━━━━━ RECORDS FOR THE TASK ━━━━━
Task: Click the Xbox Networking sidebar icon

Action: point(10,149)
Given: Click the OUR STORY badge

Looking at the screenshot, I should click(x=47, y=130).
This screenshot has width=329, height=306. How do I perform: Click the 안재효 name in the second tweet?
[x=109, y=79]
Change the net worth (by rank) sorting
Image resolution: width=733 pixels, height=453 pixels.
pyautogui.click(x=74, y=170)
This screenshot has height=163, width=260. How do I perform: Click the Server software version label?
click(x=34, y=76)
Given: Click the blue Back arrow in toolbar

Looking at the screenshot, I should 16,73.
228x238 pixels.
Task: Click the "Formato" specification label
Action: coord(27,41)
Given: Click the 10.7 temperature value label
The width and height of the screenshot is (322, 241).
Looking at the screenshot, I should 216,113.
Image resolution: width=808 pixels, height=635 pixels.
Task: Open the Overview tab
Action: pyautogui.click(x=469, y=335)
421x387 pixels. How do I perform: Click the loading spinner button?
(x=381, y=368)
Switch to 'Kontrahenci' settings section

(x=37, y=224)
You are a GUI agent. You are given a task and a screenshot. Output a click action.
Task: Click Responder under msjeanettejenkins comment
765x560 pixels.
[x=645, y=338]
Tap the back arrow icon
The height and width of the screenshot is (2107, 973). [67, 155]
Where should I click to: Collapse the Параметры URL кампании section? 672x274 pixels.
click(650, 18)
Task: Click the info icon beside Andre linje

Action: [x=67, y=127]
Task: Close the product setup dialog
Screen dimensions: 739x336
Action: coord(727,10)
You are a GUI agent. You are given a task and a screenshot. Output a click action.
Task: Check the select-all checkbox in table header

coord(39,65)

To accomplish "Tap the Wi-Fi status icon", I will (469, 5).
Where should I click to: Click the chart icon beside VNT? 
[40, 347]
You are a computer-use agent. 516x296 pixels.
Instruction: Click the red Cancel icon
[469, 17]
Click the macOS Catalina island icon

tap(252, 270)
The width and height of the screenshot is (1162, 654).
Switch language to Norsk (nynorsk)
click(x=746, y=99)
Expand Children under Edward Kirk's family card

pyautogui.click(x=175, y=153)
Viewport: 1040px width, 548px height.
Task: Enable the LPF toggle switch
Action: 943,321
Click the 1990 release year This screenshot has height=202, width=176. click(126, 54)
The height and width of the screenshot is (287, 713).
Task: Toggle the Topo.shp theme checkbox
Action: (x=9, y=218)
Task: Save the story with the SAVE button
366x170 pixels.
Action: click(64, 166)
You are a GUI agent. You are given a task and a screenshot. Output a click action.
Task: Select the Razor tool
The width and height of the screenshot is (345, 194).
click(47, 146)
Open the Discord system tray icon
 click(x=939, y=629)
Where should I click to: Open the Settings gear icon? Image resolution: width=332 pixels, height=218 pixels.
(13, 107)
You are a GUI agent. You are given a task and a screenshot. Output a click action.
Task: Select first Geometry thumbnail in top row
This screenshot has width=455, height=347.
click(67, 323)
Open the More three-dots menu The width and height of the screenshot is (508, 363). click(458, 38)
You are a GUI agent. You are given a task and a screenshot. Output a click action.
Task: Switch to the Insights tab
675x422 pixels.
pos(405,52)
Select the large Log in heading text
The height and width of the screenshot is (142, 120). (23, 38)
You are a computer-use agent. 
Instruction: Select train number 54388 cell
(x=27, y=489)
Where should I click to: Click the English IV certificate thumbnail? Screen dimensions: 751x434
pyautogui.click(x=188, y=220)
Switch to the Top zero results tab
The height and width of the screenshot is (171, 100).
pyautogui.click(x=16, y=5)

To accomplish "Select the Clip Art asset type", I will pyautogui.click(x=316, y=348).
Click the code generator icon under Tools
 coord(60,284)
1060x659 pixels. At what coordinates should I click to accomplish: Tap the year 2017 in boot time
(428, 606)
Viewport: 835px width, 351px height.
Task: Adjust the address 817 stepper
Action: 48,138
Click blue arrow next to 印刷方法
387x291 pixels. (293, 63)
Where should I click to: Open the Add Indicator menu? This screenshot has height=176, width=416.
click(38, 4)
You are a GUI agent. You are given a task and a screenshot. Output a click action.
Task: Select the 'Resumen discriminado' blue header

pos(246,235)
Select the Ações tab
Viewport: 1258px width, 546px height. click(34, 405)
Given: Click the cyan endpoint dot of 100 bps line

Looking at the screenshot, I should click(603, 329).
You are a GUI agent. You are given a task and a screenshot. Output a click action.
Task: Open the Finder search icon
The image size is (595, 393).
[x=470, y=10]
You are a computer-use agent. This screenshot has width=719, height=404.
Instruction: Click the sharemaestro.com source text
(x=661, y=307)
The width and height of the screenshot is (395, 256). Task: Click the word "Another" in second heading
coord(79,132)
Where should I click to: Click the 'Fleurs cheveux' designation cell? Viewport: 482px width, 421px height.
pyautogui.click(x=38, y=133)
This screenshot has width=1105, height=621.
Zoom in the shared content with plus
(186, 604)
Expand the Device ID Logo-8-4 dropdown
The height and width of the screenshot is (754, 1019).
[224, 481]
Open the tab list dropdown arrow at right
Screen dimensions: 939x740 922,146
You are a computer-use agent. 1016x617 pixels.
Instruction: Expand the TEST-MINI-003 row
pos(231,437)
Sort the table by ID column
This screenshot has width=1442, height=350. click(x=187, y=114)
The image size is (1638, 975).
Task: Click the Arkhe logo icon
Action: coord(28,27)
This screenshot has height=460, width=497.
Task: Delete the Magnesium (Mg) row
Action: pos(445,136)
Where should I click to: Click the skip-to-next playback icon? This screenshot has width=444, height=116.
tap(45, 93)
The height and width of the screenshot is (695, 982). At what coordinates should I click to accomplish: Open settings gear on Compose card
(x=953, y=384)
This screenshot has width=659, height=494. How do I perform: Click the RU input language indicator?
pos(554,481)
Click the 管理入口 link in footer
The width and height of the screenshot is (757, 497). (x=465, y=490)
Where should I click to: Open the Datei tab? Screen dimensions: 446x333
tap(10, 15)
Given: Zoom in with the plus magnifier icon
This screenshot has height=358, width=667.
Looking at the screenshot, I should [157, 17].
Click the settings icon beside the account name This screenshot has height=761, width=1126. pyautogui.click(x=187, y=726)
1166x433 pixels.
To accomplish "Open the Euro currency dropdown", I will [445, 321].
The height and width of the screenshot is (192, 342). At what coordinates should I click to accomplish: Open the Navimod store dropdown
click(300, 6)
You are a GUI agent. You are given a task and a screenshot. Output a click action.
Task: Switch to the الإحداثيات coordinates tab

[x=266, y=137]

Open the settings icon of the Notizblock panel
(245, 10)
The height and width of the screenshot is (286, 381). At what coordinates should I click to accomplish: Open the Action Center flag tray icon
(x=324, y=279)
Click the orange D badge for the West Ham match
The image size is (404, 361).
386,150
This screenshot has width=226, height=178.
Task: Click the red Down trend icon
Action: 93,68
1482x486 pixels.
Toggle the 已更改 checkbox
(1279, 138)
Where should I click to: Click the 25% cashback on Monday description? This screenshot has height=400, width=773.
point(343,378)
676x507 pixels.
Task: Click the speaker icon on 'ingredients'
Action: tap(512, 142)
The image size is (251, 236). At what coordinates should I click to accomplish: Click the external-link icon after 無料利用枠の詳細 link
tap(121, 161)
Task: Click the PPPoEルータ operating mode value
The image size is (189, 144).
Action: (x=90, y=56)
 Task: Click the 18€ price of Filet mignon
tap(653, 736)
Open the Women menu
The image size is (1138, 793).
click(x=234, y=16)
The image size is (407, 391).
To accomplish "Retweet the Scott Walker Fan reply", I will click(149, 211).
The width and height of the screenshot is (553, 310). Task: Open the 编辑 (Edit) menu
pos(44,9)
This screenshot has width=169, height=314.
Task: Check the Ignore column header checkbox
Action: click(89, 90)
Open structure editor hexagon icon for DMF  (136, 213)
━━━━━
● WORK REQUIRED
Determine how many lines in the data contain the string "will", and give the number only.

● SOLUTION FOR THIS TASK
4